EXERCISE AIM: Write out each record below exactly as it appears, with no pictures.

Pixel coordinate grounding data:
──────

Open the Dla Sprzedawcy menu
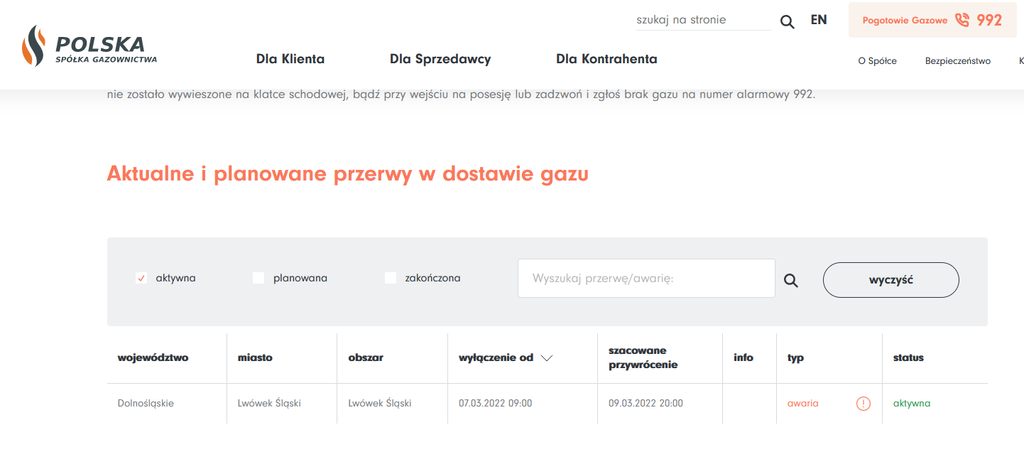pos(440,59)
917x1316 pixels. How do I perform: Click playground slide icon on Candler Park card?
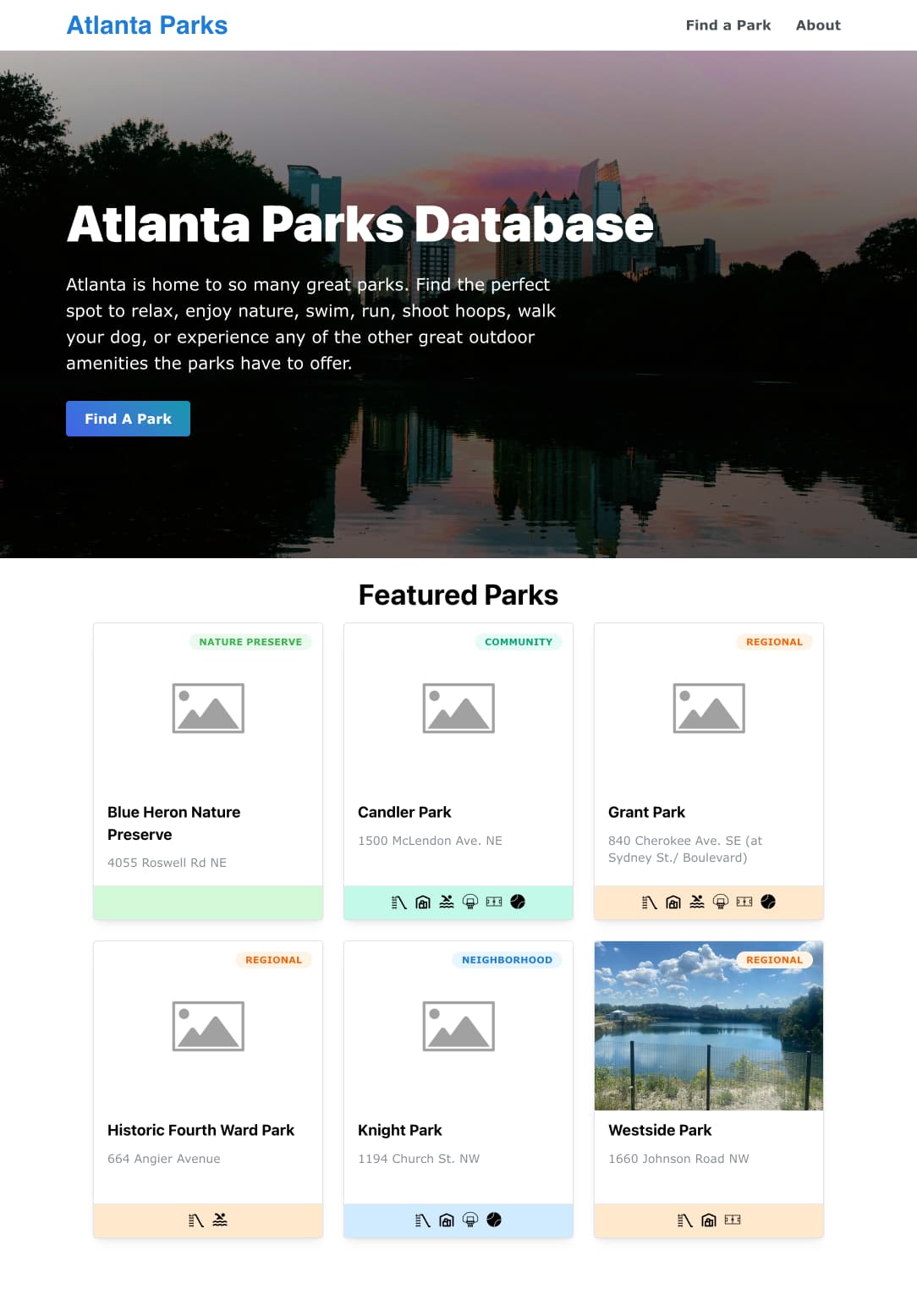coord(399,902)
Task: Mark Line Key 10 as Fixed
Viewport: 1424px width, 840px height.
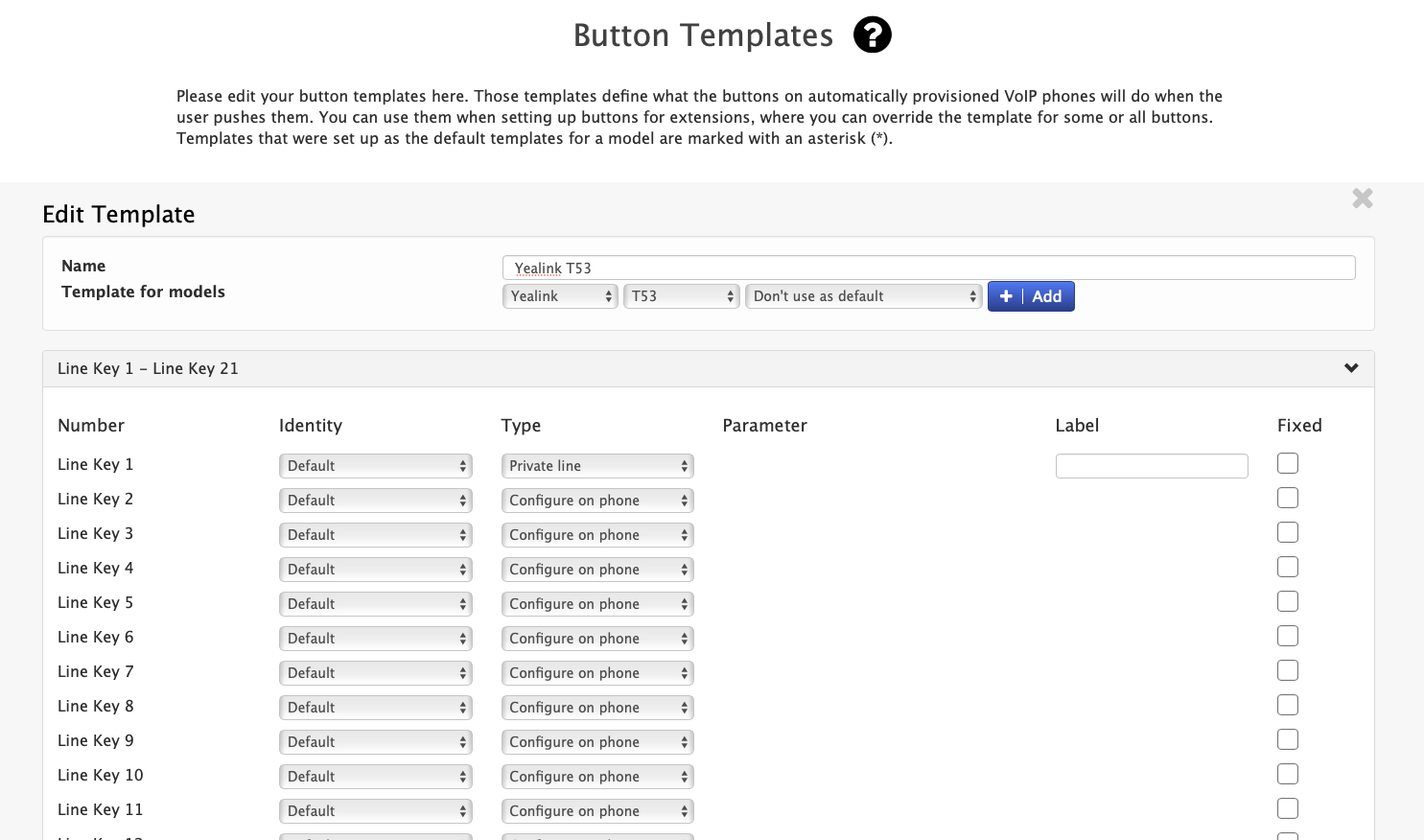Action: pyautogui.click(x=1287, y=774)
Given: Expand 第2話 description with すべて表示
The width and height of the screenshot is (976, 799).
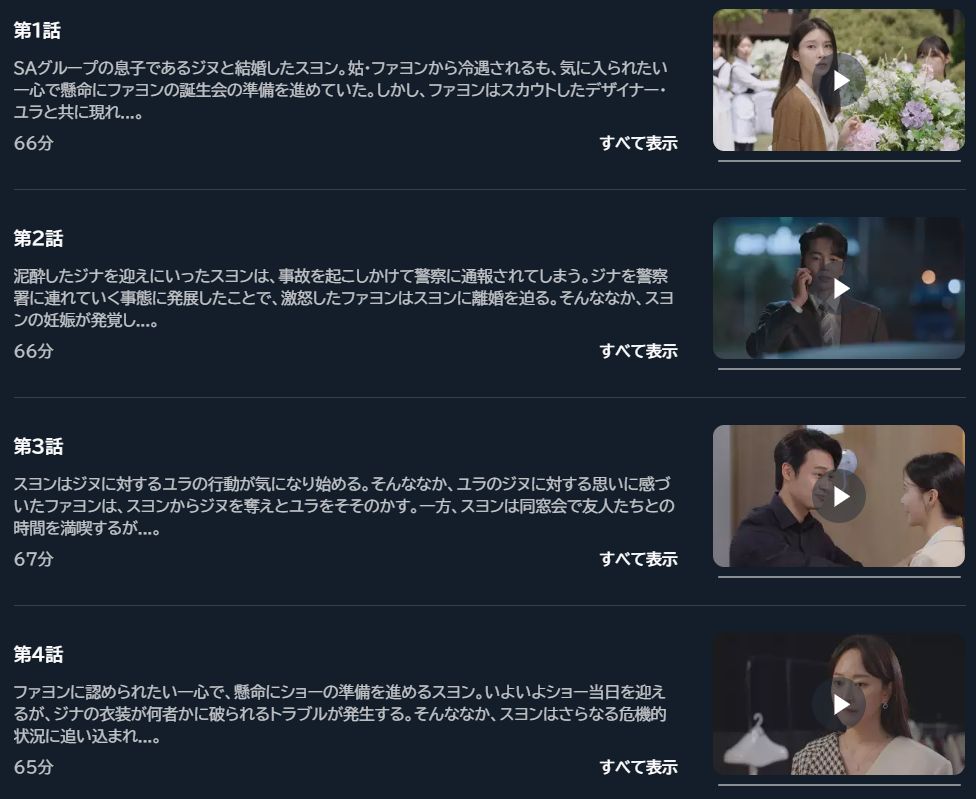Looking at the screenshot, I should pyautogui.click(x=639, y=351).
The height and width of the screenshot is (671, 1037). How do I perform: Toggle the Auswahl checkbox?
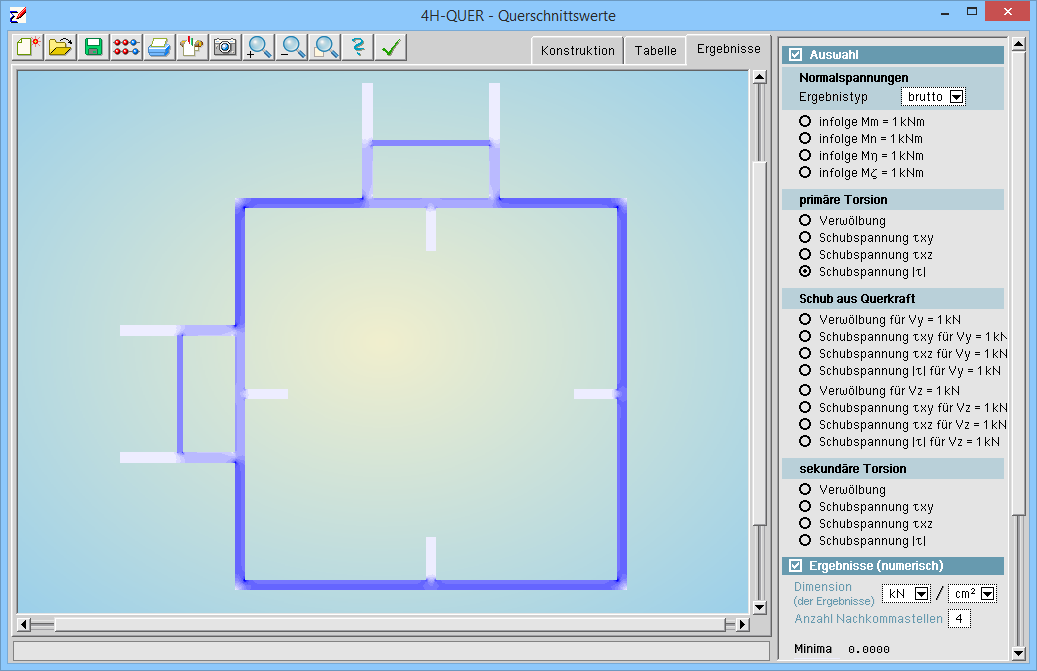796,55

──────

WRITTEN RESPONSE:
Open the Dla Sprzedawcy menu
pos(440,59)
917x1316 pixels. How do I perform: Click playground slide icon on Candler Park card?
coord(399,902)
Task: Mark Line Key 10 as Fixed
Viewport: 1424px width, 840px height.
Action: pyautogui.click(x=1287, y=774)
Given: Expand 第2話 description with すべて表示
The width and height of the screenshot is (976, 799).
Looking at the screenshot, I should pyautogui.click(x=639, y=351).
The height and width of the screenshot is (671, 1037). How do I perform: Toggle the Auswahl checkbox?
796,55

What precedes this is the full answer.